Sunday morning, and the dawn portaloo stumble is punctuated by the common site of bleary topless dads hand-banging shoes together in a vain attempt to break up the dried carcass of several days mud-strutting – a ceremonial offering to gods of cow shit. The camp sites are a weird blend, as art installation audio – featuring space station cockpit sounds – drift across the fields and into your tent ears, peppered with gruff Mancunian voices shouting “put your arse away” and such, and like. There are many more having deep conversations about Hawking in RUN CMD:// t-shirts, though.

Bluedot 2019 Image 2

Sunday is reserved, in the main, for the extended far-side of the festival site which includes a revamped Mission Control (science lecture) tent boasting a tripled capacity from the previous years, and done away with the distracting sound bleed from the main stages.
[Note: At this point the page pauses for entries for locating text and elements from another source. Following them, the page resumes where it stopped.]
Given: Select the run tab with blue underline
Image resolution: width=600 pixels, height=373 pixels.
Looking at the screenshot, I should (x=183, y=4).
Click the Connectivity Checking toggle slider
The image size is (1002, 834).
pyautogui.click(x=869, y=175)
Due to the challenges of Friday we sadly missed many of the heavy hitting science headliners. However, while thing one and thing two painted their exhausted faces with marshmallow coated Mr Whippys – a creamed ice monstrosity claimed to have been made possible by the scientific endeavours of pre-politico social justice and compassion wormhole Margaret Thatcher – I do catch Dr Tasmin Edwards’ heartfelt presentation on climate change to an eerily quiet audience of around 3000 people. Her talk, comprising a series of diary entries, pivots between her diagnosis of cancer and her research into the melting polar ice caps to devastating effect.
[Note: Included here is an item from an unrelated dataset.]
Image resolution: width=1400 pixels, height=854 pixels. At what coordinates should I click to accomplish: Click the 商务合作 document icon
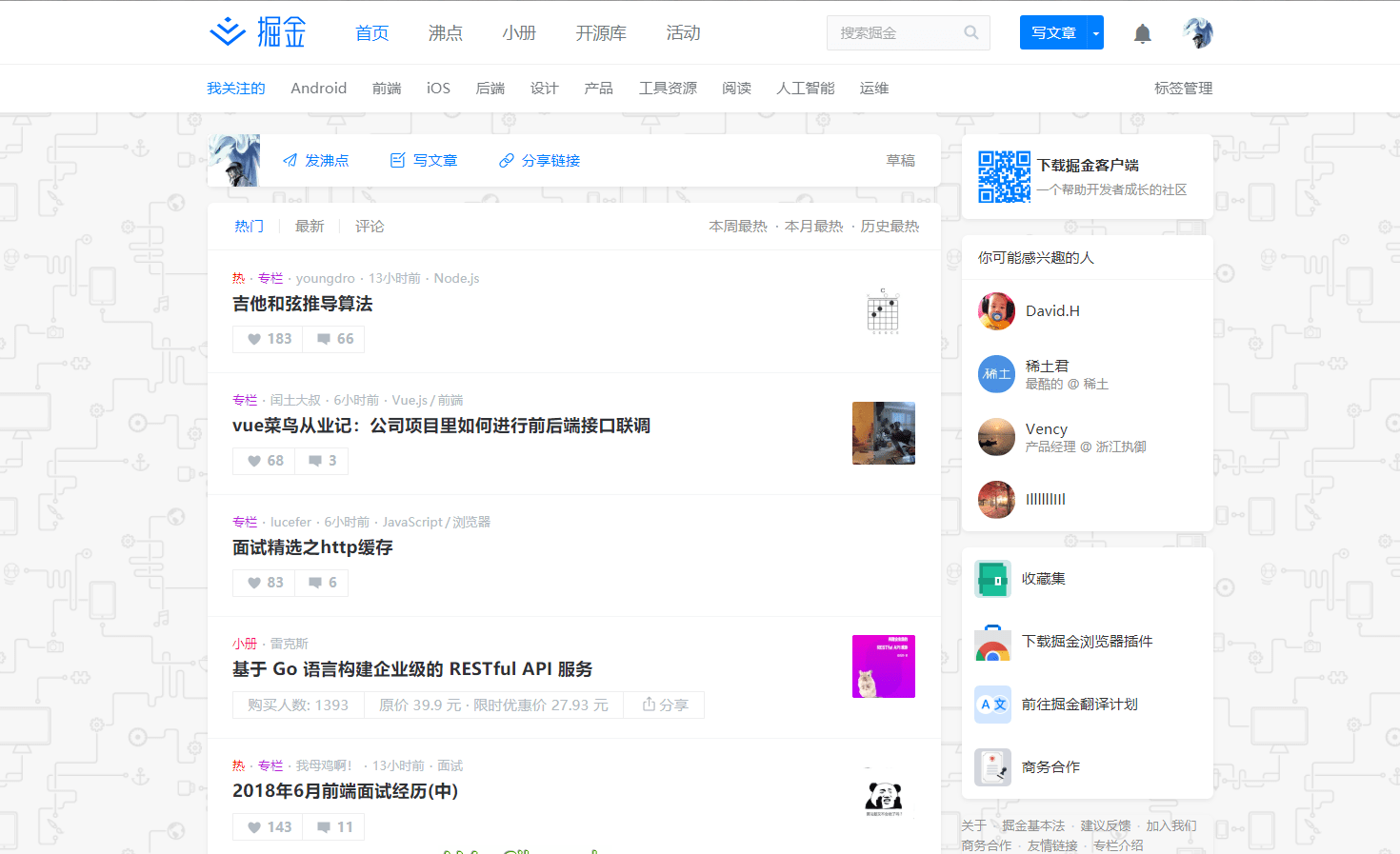[992, 766]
Bluedot remains an amazing summer festival with many left turns for the open minded. Glynn Lunney, flight director on duty for Apollo 11, once said, “In the big sweep of history yet to come, we may look back on this not as a technological achievement, we may end up looking back and seeing that it was the beginning of a new stage for mankind as we know it.” Having just come through its 50th anniversary bash, along with an accord of 21,000 who saw Bluedot as the place to consider this highpoint in human achievement, the current state of the planet outside of this enlightened idyll makes it hard to agree with the statement.  However, I can’t think of anywhere we might have had this much fun in celebration.